The National Super Alliance would fight graft by dismantling cartels that it says have “captured the state,” according to its manifesto for the Aug. 8 vote, released Tuesday. The five-party coalition, which backs former Prime Minister Raila Odinga for president, also said its government would revitalize industry, run a budget deficit that doesn’t exceed 3 percent of gross domestic product and introduce a fairer tax regime while boosting revenue collection.
While current growth is “respectable,” it’s not anchored by productivity but “fueled by profligate procurement-led government spending,” the alliance said. “The average Kenyan is not experiencing improvement in their standard of living” and “many people now doubt whether this growth is real.”
Elections in Kenya, East Africa’s biggest economy, heighten investor concern because of violence that engulfed the nation in three of the past five votes. In a disputed December 2007 vote, ethnic violence left 1,100 people dead and forced 350,000 more to flee their homes. The unrest caused economic growth to slow to 1.7 percent in 2008 from 7.1 percent a year earlier.

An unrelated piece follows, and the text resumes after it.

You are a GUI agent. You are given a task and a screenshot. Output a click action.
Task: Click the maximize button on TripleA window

The Kenyatta administration’s “mismanagement” of public finances and use of expensive, short-term commercial loans to plug the deficit place Kenya on a “debt treadmill,” the alliance said. Kenya’s total debt stock was 4.05 trillion shillings ($39.2 billion) in the year to March, according to Treasury data. The budget deficit may narrow to between 6 and 6.5 percent in 2017 from around 9 percent in 2016, Treasury Secretary Henry Rotich said that month.
The opposition said it will target annual GDP growth of 10 percent over the next five years, review taxes on small businesses “with a view to reducing them” and allocate 45 percent of state funds to the nation’s 47 counties.

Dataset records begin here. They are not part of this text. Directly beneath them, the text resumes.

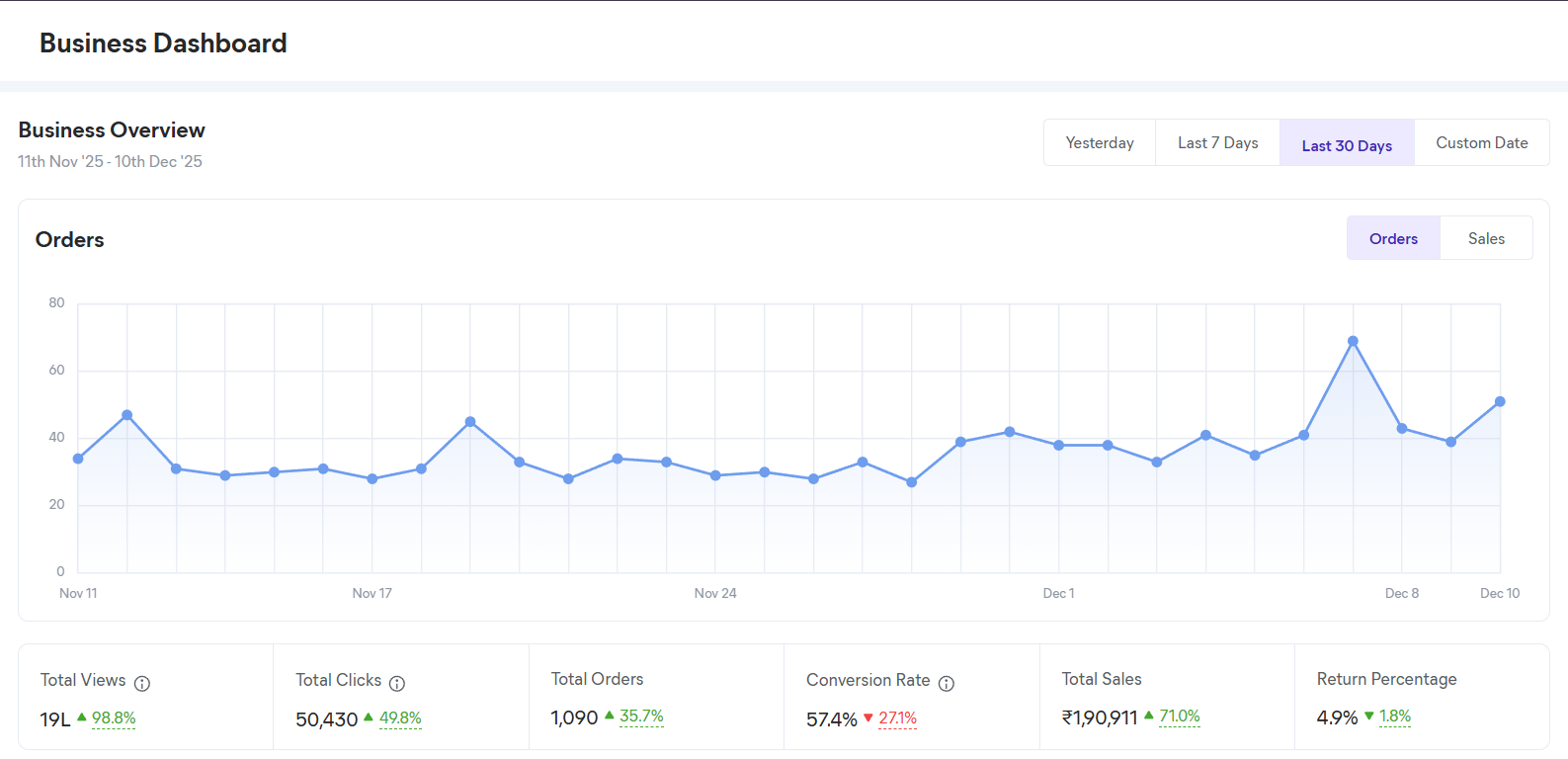Click the info icon beside Conversion Rate
This screenshot has width=1568, height=759.
[947, 684]
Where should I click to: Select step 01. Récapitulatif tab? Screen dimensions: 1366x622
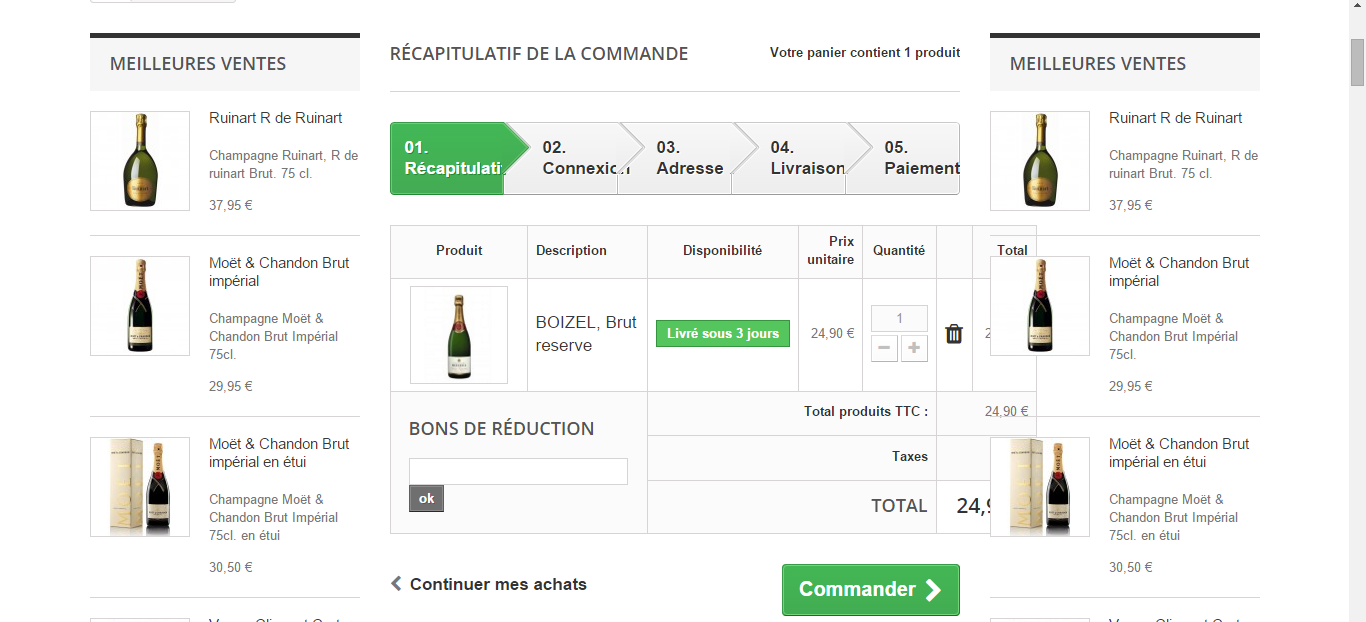pos(450,158)
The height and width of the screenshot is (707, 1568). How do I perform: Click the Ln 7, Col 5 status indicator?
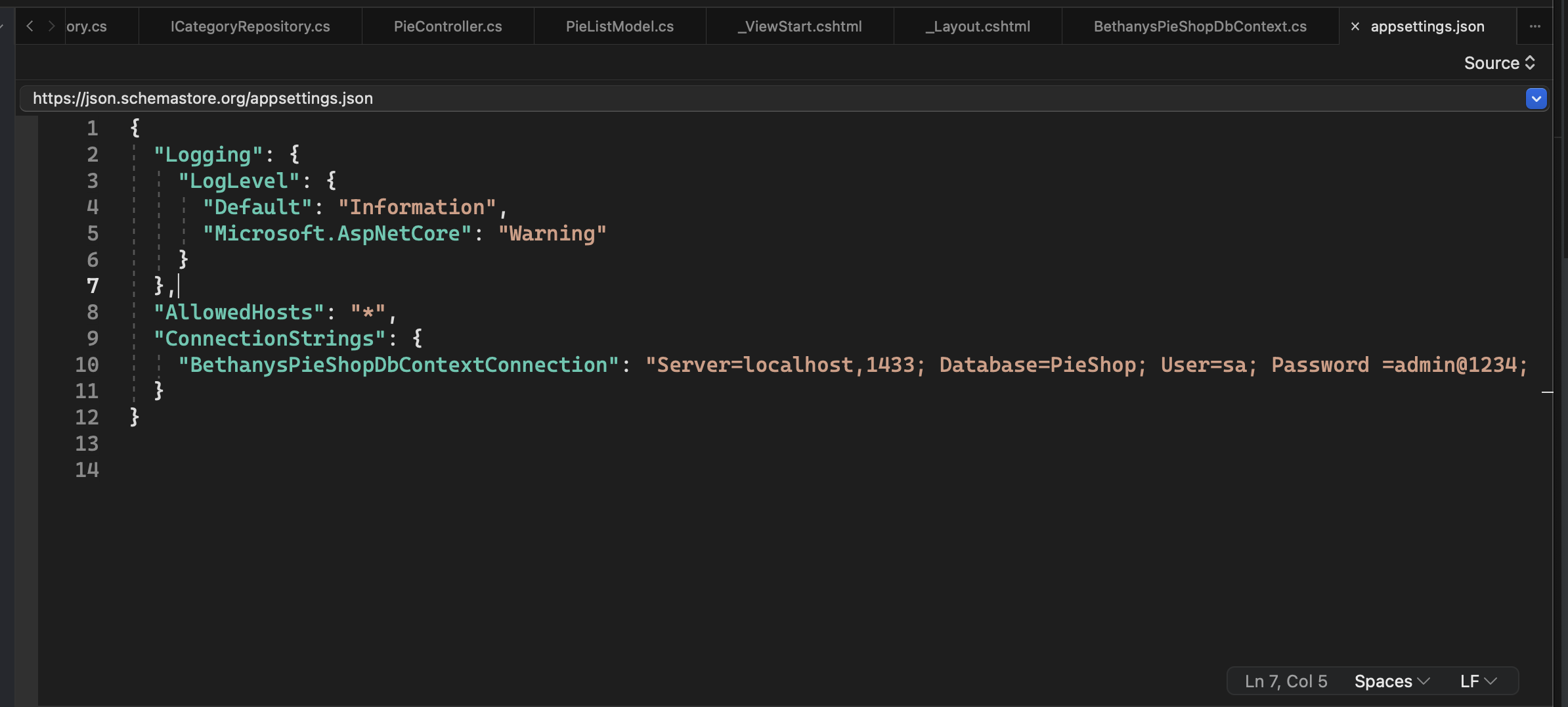coord(1285,681)
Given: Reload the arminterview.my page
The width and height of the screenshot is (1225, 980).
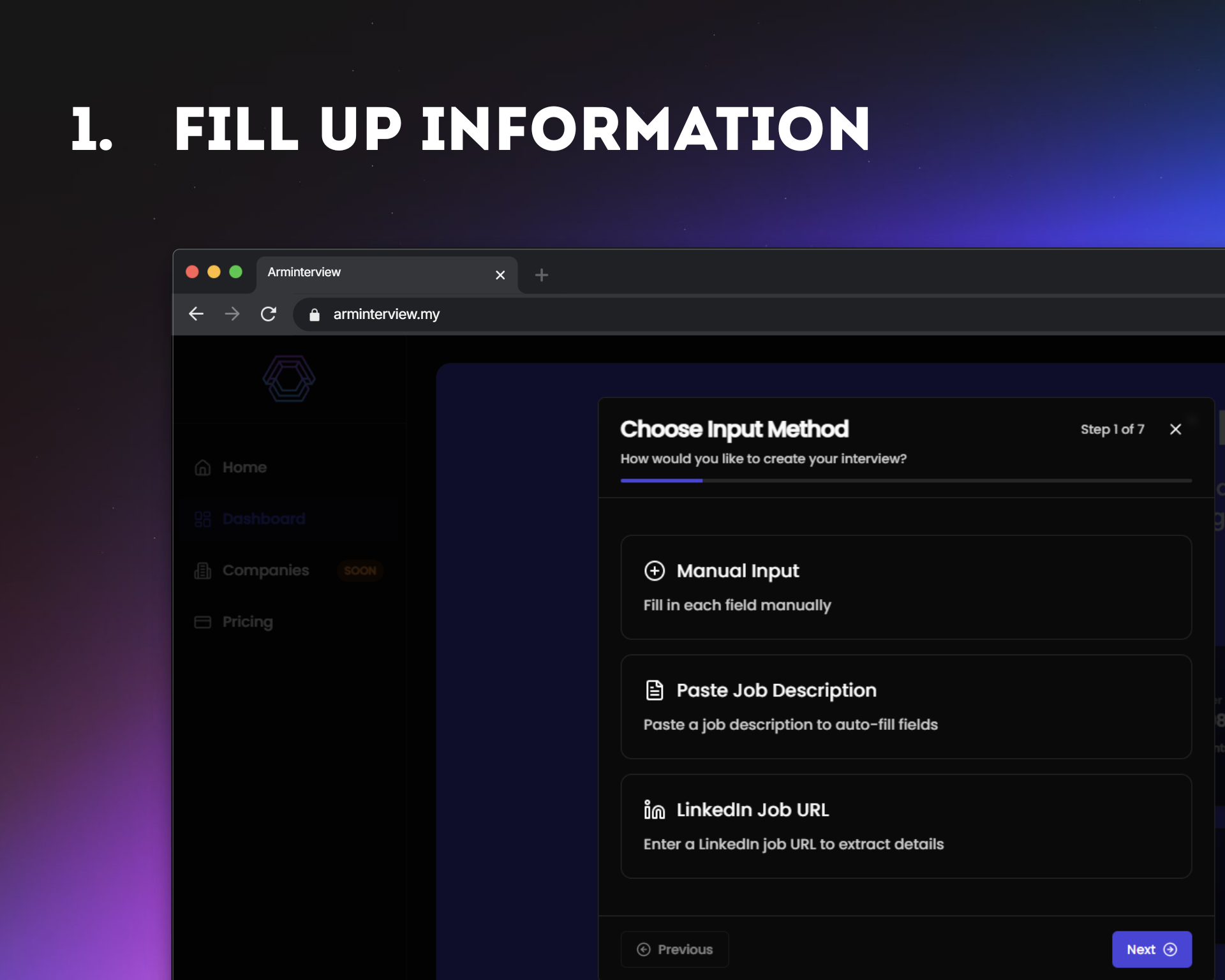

Kenya could borrow responsibly to get the economy out of a “permanent” mode of debt refinancing, the alliance said. “The precarious situation is not just a matter of the rapidly rising cost of servicing the debt but also the nature of the repayments.”

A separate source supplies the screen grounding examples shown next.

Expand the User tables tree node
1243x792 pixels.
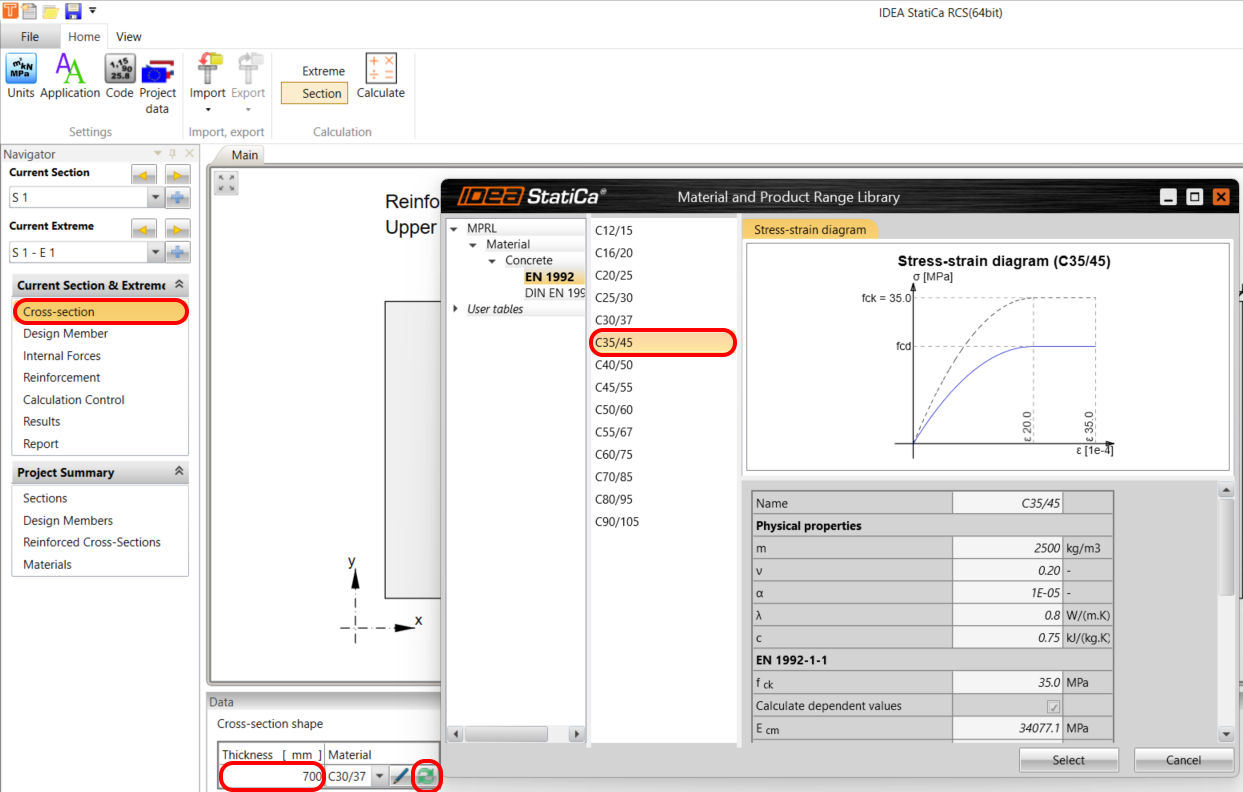(x=458, y=309)
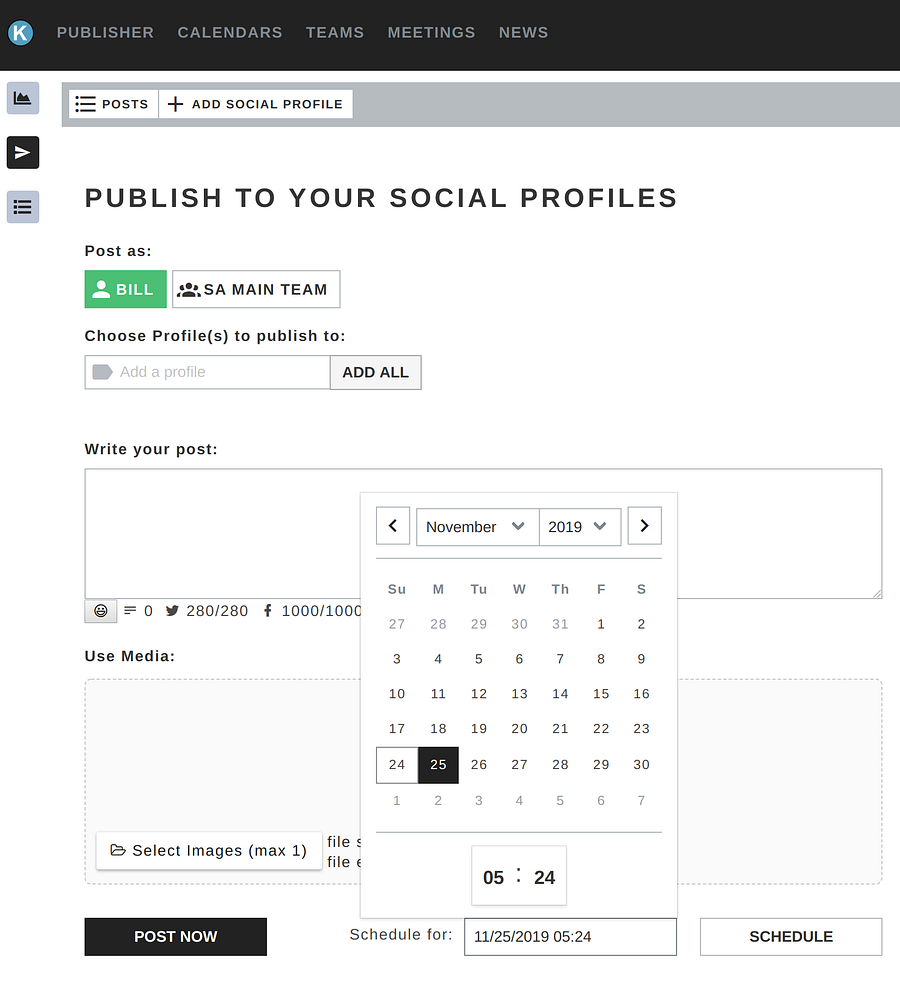900x1000 pixels.
Task: Select the paper plane publish icon
Action: [x=23, y=152]
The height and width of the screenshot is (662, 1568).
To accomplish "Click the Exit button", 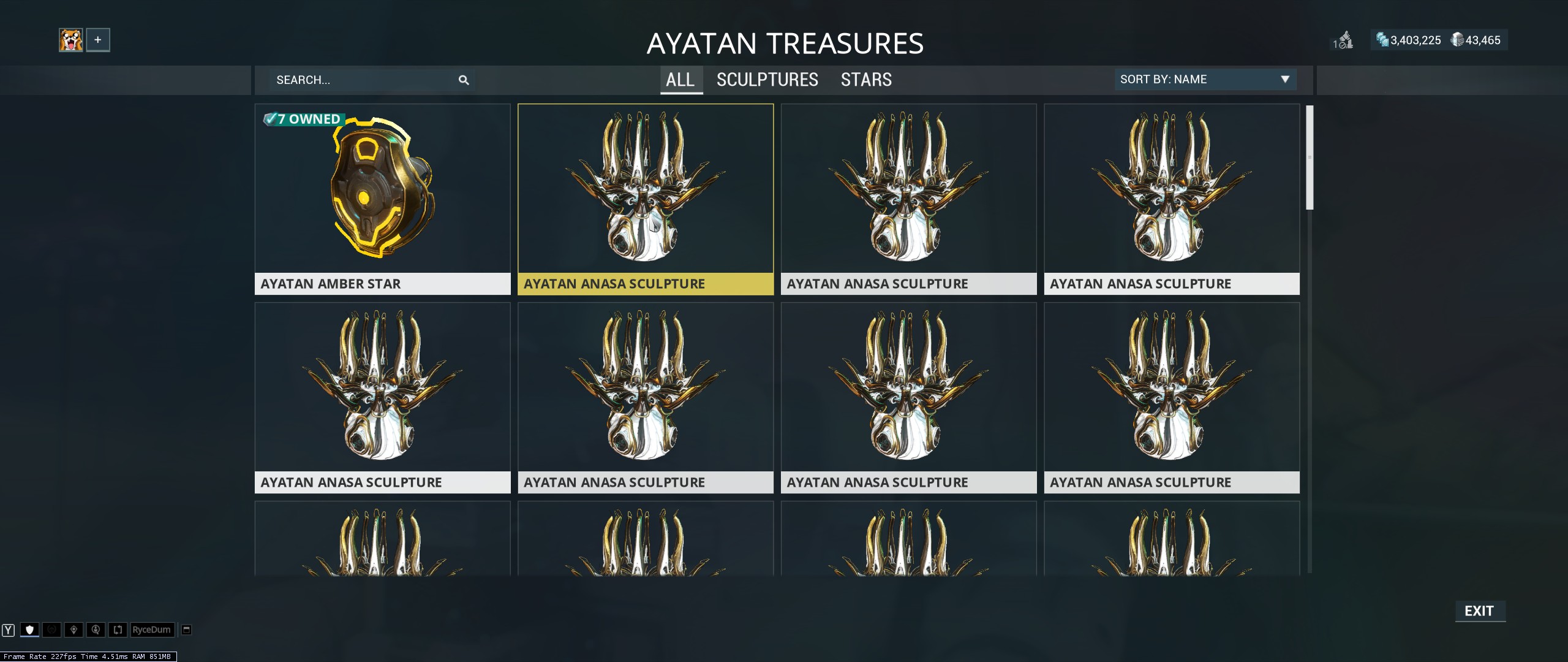I will [x=1479, y=611].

If elected, the alliance said it would also offer free secondary education at public schools and a tax-payer funded program to provide universal health care.
It also pledged to upgrade domestic airports, build more roads, and introduce a commuter-rail transport system at the country’s Indian Ocean coast and a mass-transport system in the capital, Nairobi, to help alleviate traffic congestion. Other promises include building 500,000 affordable housing units and increased mechanization of Kenya’s crucial agriculture sector.